## Work instruction:
Using the excerpt on continuity of care in general practice, explain in one to three sentences why ethical approval is marked "Not applicable."

## Page excerpt:
In addition, the results concerning the patient characteristics associated with ‘usually’ seeing a preferred GP — being male, older, identifying as South Asian, or having long-term conditions — were also in accordance with those reported by Palmer et al.3 However, in the study presented here, no association with full-time work or education was found, but a negative association with being African/Caribbean black was identified.
Implications for practice
A decline in continuity of care was identified in the first decade of this century after several major reforms had been introduced in UK primary care.20 The reported decline of >6 percentage points in patients being able to see their usual GP coincided with reforms that prioritised access to GPs over continuity of care. The introduction of the named GP scheme for older patients in 2014, and for everyone else the year after, did not improve continuity of care;13 assigning a named GP to a patient did not necessarily reflect which GP the patient had seen most often or take into account their preference for a certain GP. Current reforms include the introduction of primary care networks (PCNs), a core requirement of which is offering extended-hours access, shared across practices in a network — this policy may well further reduce continuity of care. A briefing from the Health Foundation on this stated that any evaluation strategy for the networks should include monitoring the effect on continuity.21
A rethink is needed regarding what is understood as continuity of care in a changing patient population and a rapidly evolving healthcare system. Accelerated by the COVID-19 pandemic, traditional face-to-face consultations are being replaced by telephone, video, and e-consultations.22,23 Patient access to care is increasingly triaged via algorithm-based or reception-led navigation, which directs patients to different health professionals, and advances in information technology are shifting some care to monitoring or information continuity through case managers and coaches/counsellors.24 This could result in reconsidering how to distinguish between different types of continuity of care — such as longitudinal, relational, informational, and managerial — and their mutual relationship,25,26 and the circumstances in which continuity of care most benefits patients’ health outcomes.
The identified association between satisfaction with making an appointment and the ability to see a preferred GP could suggest that improvements in the ability of practices to offer patients a good experience of making an appointment could partly counteract the decline in patients seeing their preferred GP; however, it is important to be aware that the reverse interpretation — in which people who were more likely to see their preferred GP were more likely to express improved satisfaction with the appointment system — is also possible. Patient satisfaction with the appointment system and patients’ ability to consult a preferred GP could reflect the organisation of the appointment system or pressures on the number of appointments available; this, in turn, may be related to practice workload and capacity.
Funding
No funding was granted for this specific study. Chris Salisbury is a National Institute for Health Research (NIHR) senior investigator and acknowledges part-funding from NIHR Applied Research Collaboration West at University Hospitals Bristol NHS Foundation Trust and from NHS Bristol, North Somerset, and South Gloucestershire Clinical Commissioning Group. The views expressed in this article are those of the authors and not necessarily those of the NIHR or the Department of Health and Social Care.
Ethical approval
Not applicable. All data were abstracted from publicly available websites and comprised aggregated practice-level data for which neither patients nor GPs could be identified.
Provenance
Freely submitted; externally peer reviewed.
Competing interests
The authors have declared no competing interests.

Stored items:
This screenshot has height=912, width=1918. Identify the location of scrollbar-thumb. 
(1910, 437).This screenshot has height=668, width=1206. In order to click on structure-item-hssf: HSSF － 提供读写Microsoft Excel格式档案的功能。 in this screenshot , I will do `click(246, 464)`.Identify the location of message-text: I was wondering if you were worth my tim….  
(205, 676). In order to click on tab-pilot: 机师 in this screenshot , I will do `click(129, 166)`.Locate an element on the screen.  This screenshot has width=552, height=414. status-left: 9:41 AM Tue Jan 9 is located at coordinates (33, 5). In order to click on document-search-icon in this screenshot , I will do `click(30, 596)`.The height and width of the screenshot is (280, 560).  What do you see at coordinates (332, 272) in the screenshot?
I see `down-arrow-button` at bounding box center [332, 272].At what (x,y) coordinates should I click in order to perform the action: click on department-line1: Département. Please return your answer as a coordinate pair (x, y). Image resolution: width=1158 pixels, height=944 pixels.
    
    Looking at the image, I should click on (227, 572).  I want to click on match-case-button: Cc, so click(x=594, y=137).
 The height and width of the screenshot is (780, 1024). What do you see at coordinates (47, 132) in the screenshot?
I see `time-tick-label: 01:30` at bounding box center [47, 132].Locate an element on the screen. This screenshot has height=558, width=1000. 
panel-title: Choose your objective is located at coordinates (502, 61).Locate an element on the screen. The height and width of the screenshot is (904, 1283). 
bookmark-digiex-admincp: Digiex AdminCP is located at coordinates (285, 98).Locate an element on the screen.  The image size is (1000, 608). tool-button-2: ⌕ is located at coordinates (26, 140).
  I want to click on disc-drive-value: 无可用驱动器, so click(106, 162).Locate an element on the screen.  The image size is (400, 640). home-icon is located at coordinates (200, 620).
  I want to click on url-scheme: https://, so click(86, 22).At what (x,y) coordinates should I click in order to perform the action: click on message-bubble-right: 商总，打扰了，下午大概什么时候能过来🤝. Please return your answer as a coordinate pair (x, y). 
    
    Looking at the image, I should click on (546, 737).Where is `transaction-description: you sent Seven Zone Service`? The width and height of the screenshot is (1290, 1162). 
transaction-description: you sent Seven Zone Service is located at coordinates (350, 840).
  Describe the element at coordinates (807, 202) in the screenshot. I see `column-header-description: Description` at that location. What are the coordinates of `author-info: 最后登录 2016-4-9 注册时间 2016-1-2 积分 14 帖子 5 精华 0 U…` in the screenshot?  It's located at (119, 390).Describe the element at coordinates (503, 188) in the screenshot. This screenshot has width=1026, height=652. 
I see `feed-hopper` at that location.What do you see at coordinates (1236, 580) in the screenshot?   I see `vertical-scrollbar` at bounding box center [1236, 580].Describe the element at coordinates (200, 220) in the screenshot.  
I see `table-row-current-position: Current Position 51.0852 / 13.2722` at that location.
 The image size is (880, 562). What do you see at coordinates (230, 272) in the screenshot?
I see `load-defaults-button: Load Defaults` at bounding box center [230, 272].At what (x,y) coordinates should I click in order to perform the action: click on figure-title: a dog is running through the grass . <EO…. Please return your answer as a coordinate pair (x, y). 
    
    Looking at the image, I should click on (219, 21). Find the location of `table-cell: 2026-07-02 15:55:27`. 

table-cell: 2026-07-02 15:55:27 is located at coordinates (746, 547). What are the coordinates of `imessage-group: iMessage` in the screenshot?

## The answer:
Ethical approval was not applicable because all the data came from publicly available websites. The data were also aggregated at the practice level, so neither patients nor GPs could be identified.